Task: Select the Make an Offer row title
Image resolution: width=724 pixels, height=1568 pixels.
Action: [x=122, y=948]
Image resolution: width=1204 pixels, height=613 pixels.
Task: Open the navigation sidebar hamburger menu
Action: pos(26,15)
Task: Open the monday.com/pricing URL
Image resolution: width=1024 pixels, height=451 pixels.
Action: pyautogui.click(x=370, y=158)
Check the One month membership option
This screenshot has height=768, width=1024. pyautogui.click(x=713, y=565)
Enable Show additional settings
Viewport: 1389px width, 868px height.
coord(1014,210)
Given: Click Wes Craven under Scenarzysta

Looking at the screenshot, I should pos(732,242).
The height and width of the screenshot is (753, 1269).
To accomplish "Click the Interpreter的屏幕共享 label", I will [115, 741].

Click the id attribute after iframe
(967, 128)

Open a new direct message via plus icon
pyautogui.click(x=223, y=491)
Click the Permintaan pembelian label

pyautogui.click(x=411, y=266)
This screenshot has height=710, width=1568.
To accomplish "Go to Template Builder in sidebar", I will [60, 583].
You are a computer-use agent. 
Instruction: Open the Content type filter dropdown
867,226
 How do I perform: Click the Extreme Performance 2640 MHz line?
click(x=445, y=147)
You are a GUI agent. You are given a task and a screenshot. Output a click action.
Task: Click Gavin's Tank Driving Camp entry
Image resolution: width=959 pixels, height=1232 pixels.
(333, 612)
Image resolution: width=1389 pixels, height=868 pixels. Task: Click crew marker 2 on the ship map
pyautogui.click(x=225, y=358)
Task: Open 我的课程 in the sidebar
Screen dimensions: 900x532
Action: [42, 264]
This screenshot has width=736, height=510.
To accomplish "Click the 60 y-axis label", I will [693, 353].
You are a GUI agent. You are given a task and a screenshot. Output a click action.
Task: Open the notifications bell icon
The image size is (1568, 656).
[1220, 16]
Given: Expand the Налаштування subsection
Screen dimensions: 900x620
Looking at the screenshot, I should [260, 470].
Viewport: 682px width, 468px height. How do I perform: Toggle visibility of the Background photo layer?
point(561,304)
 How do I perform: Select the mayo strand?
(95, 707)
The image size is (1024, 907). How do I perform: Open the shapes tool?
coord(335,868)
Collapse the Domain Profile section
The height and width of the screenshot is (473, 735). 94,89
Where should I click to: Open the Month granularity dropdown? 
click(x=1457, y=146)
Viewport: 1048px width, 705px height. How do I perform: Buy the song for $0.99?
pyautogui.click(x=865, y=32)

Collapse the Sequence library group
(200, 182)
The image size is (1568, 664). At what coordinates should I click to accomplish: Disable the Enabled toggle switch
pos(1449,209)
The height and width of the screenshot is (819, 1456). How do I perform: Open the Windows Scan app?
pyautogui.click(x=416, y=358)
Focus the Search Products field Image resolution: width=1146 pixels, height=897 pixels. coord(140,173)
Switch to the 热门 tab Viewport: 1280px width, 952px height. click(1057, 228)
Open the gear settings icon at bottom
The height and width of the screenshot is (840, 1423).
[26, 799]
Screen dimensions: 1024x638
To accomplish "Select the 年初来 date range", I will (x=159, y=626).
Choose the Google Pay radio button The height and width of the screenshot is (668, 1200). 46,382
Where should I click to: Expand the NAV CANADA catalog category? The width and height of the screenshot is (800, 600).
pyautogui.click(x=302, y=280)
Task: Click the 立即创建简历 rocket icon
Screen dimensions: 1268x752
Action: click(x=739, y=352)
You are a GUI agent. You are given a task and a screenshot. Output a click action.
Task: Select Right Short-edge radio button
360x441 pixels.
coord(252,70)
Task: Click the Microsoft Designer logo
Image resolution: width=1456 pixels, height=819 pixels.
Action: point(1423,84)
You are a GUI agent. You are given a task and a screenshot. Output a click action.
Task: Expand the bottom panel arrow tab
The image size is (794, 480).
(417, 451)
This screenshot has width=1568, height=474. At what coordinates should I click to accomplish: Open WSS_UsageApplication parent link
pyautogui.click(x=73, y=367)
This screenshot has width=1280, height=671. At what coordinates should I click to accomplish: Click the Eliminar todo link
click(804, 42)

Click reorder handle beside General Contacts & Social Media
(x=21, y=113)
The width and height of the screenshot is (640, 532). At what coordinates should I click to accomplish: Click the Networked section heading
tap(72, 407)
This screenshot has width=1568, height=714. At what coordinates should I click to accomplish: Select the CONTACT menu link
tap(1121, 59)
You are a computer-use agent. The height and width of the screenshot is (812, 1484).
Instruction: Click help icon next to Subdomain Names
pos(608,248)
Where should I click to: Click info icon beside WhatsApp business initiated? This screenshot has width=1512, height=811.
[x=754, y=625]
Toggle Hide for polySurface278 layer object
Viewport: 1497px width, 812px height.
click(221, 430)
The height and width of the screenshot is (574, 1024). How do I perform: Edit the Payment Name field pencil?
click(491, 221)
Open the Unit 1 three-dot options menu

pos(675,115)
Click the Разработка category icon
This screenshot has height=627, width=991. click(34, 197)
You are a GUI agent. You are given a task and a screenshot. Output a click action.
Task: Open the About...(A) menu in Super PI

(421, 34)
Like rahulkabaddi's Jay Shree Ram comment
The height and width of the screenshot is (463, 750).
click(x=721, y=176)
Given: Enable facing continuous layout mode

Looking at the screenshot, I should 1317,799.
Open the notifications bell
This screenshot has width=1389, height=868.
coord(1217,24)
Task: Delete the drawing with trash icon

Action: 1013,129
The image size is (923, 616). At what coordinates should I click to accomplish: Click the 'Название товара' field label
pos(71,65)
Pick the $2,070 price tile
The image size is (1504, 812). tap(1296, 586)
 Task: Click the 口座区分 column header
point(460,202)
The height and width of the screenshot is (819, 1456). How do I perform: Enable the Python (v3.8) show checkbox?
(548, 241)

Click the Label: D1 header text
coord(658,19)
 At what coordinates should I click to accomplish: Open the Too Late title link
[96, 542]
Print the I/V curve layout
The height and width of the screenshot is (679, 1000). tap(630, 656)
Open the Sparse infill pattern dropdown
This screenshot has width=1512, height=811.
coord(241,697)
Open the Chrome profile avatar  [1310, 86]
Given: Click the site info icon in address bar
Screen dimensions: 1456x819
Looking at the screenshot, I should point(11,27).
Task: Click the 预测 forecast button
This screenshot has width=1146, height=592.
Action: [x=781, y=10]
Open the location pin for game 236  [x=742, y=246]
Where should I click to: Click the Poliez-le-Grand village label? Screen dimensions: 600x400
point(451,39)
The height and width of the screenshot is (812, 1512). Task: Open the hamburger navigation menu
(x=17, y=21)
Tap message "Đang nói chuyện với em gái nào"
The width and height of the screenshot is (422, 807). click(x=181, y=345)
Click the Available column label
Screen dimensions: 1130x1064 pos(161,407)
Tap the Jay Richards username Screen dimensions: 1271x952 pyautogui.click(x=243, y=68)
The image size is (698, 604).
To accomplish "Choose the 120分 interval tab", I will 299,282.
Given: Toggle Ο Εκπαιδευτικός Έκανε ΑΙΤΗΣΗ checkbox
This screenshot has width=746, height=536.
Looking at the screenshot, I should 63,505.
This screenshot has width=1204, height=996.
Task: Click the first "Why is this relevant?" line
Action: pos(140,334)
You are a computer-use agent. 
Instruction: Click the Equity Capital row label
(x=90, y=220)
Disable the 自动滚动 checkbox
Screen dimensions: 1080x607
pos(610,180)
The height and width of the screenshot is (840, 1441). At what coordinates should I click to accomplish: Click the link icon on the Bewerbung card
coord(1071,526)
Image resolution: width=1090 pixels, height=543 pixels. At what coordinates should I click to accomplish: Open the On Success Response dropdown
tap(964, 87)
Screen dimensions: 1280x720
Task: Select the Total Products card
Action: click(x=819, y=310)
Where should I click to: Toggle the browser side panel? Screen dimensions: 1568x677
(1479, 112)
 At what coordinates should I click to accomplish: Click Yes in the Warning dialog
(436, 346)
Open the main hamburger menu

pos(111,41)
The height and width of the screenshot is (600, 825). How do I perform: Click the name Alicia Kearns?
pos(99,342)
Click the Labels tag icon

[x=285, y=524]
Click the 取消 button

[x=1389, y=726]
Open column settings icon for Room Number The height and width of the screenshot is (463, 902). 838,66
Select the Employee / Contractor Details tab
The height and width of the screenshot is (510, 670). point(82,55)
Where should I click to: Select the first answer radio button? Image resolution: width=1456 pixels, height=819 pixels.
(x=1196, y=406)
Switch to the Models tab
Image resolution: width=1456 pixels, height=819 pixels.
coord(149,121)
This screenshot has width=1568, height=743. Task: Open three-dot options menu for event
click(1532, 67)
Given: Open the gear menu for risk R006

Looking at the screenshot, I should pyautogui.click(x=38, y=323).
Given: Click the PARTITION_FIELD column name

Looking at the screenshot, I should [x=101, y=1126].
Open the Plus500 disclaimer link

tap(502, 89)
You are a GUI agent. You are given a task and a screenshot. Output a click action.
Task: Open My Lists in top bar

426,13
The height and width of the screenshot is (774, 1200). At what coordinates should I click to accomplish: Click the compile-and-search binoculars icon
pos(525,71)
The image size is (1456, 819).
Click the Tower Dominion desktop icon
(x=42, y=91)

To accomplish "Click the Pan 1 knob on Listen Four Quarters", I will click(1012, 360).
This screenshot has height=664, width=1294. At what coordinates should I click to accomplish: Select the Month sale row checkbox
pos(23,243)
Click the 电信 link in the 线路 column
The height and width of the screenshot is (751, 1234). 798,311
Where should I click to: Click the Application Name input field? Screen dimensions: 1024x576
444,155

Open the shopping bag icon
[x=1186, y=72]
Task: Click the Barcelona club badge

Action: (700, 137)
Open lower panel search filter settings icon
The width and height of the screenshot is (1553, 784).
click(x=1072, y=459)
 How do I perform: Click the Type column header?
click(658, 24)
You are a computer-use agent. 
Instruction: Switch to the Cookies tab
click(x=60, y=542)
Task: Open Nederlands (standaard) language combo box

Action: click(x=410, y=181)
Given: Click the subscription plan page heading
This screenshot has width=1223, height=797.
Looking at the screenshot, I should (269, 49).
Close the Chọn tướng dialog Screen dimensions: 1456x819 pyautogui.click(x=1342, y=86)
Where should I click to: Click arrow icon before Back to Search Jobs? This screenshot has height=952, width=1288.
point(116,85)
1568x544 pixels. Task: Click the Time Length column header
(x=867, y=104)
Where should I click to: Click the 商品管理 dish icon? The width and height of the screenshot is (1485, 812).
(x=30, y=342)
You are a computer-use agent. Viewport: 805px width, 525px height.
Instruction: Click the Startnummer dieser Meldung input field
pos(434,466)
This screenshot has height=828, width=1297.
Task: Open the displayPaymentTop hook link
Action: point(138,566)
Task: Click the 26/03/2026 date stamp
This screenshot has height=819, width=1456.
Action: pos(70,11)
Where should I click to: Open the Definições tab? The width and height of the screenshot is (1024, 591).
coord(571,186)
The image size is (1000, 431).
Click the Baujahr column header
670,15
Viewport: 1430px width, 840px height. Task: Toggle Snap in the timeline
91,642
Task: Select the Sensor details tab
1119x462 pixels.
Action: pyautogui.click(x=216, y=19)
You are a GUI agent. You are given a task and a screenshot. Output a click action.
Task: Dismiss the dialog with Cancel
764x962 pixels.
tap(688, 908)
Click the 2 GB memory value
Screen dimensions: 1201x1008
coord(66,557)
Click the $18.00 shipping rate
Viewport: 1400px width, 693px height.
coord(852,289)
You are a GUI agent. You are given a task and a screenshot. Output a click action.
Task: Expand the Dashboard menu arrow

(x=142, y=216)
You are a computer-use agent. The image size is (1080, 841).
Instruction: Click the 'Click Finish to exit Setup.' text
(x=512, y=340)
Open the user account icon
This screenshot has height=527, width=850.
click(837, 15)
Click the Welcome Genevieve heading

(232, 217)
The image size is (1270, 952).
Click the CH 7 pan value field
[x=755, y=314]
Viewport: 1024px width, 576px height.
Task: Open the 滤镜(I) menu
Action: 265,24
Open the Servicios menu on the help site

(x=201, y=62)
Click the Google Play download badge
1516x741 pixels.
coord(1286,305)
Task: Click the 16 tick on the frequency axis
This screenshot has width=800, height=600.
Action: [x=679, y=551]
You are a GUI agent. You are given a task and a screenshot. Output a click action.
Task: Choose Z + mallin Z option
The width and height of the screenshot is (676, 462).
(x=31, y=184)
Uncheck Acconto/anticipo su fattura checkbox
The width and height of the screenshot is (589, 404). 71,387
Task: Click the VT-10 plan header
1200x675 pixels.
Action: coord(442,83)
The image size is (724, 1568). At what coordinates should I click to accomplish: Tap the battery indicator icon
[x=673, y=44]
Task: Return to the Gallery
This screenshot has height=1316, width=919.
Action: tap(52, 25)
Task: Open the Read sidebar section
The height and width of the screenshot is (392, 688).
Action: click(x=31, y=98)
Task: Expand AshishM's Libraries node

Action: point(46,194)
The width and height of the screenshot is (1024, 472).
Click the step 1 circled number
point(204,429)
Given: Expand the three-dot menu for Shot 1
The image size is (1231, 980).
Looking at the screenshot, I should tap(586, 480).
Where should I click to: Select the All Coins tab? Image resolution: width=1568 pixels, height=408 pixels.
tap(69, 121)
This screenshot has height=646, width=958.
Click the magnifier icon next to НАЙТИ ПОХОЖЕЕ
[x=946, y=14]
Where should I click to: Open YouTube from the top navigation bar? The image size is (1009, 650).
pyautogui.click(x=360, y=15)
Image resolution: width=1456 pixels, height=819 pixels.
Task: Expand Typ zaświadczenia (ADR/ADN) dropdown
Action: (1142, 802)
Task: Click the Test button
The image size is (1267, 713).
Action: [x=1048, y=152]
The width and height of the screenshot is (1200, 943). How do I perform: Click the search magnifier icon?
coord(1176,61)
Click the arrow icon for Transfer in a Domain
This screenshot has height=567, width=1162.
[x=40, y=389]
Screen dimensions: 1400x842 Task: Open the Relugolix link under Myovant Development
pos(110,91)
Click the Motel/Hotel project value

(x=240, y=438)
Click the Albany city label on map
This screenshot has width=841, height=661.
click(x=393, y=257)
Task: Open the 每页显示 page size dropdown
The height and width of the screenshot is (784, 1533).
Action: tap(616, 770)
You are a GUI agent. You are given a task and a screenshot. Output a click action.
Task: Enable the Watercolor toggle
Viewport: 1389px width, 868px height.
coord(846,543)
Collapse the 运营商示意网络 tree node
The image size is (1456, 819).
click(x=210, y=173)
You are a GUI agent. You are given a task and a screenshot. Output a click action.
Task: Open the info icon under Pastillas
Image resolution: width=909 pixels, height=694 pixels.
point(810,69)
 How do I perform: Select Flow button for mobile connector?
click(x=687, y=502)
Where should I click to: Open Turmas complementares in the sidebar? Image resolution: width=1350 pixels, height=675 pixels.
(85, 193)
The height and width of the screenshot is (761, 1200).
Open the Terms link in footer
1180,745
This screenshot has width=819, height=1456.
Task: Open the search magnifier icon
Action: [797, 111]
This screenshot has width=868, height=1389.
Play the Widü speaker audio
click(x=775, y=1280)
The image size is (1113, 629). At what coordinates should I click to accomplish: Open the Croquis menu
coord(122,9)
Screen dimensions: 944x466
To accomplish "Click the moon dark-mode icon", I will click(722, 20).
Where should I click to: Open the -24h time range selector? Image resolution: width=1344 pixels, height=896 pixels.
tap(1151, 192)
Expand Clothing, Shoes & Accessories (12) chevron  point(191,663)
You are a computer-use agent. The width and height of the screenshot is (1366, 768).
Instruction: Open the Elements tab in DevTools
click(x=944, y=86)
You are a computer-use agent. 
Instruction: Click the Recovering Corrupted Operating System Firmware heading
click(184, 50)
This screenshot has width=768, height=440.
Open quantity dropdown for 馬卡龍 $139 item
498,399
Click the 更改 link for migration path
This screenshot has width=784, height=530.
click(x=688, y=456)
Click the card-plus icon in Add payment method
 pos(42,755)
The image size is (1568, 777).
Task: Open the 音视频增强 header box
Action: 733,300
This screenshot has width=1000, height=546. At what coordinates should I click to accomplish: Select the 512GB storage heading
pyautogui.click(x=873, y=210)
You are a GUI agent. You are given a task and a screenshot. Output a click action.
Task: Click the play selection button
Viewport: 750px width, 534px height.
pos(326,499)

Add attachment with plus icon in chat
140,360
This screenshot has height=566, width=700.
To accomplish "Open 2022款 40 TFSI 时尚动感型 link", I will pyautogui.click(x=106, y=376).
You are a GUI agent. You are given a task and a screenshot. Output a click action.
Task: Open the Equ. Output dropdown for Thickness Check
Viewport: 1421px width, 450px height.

---+---

What is expected:
Please reproduce the entries without any change, starting at the very first line and stopping after the line that contains "pyautogui.click(x=411, y=266)".

Answer to the problem:
Task: Select the Make an Offer row title
Image resolution: width=724 pixels, height=1568 pixels.
Action: [x=122, y=948]
Image resolution: width=1204 pixels, height=613 pixels.
Task: Open the navigation sidebar hamburger menu
Action: pos(26,15)
Task: Open the monday.com/pricing URL
Image resolution: width=1024 pixels, height=451 pixels.
Action: pyautogui.click(x=370, y=158)
Check the One month membership option
This screenshot has height=768, width=1024. pyautogui.click(x=713, y=565)
Enable Show additional settings
Viewport: 1389px width, 868px height.
coord(1014,210)
Given: Click Wes Craven under Scenarzysta

Looking at the screenshot, I should pos(732,242).
The height and width of the screenshot is (753, 1269).
To accomplish "Click the Interpreter的屏幕共享 label", I will [115, 741].

Click the id attribute after iframe
(967, 128)

Open a new direct message via plus icon
pyautogui.click(x=223, y=491)
Click the Permintaan pembelian label

pyautogui.click(x=411, y=266)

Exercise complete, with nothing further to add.